Echo the lines from the one containing "What are the" through the end of the records, character for character.

+---+

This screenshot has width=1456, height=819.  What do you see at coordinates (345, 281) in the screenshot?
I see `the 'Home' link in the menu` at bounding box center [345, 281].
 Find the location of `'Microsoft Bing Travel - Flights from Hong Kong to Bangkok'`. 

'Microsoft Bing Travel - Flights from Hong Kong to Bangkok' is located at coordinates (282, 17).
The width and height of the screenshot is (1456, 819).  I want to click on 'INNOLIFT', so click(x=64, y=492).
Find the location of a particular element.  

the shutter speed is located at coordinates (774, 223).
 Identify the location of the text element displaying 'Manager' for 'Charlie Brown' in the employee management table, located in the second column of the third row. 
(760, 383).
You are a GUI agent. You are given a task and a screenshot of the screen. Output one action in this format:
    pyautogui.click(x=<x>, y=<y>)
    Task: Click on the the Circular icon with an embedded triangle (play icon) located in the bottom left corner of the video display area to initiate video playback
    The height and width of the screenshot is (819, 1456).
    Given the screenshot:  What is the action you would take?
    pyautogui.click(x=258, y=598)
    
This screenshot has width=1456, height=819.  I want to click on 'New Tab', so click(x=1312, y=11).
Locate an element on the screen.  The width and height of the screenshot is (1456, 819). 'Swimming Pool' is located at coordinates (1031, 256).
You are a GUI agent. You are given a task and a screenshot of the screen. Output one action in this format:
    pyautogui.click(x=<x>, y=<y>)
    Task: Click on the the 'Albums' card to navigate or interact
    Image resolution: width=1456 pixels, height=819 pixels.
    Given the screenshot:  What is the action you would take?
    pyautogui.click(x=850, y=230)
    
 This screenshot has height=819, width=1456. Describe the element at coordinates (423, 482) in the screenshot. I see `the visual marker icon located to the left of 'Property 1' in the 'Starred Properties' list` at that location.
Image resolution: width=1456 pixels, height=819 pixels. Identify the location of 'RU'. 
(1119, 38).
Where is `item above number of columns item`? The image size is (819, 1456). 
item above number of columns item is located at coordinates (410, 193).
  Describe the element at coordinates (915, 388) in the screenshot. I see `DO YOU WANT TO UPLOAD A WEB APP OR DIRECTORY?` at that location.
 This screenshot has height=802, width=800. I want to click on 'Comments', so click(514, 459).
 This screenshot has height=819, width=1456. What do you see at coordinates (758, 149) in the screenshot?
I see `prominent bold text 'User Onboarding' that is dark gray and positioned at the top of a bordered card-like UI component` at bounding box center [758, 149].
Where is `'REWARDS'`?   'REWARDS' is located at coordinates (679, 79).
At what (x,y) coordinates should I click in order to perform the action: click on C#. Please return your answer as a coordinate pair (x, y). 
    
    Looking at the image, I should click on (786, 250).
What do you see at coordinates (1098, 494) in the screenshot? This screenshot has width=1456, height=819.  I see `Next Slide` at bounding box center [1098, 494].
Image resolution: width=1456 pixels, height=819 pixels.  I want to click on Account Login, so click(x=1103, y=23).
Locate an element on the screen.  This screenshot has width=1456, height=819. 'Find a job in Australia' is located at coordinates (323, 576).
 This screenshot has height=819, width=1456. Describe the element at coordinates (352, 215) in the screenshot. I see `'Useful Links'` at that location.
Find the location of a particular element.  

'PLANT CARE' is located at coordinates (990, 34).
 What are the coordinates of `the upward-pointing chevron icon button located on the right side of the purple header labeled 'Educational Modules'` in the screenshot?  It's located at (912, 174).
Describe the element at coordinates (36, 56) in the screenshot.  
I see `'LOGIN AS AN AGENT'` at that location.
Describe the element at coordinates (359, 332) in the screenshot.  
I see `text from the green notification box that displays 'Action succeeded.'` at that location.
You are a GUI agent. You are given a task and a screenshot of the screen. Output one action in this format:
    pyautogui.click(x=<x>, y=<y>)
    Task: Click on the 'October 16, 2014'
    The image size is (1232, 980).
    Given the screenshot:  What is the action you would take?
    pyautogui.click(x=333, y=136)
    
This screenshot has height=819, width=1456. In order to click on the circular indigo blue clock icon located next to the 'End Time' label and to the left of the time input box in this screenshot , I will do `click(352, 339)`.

+---+

- **Output**:
 What are the coordinates of `the upward-pointing chevron icon button located on the right side of the purple header labeled 'Educational Modules'` in the screenshot?  It's located at (912, 174).
Describe the element at coordinates (36, 56) in the screenshot.  
I see `'LOGIN AS AN AGENT'` at that location.
Describe the element at coordinates (359, 332) in the screenshot.  
I see `text from the green notification box that displays 'Action succeeded.'` at that location.
You are a GUI agent. You are given a task and a screenshot of the screen. Output one action in this format:
    pyautogui.click(x=<x>, y=<y>)
    Task: Click on the 'October 16, 2014'
    The image size is (1232, 980).
    Given the screenshot:  What is the action you would take?
    pyautogui.click(x=333, y=136)
    
This screenshot has height=819, width=1456. In order to click on the circular indigo blue clock icon located next to the 'End Time' label and to the left of the time input box in this screenshot , I will do `click(352, 339)`.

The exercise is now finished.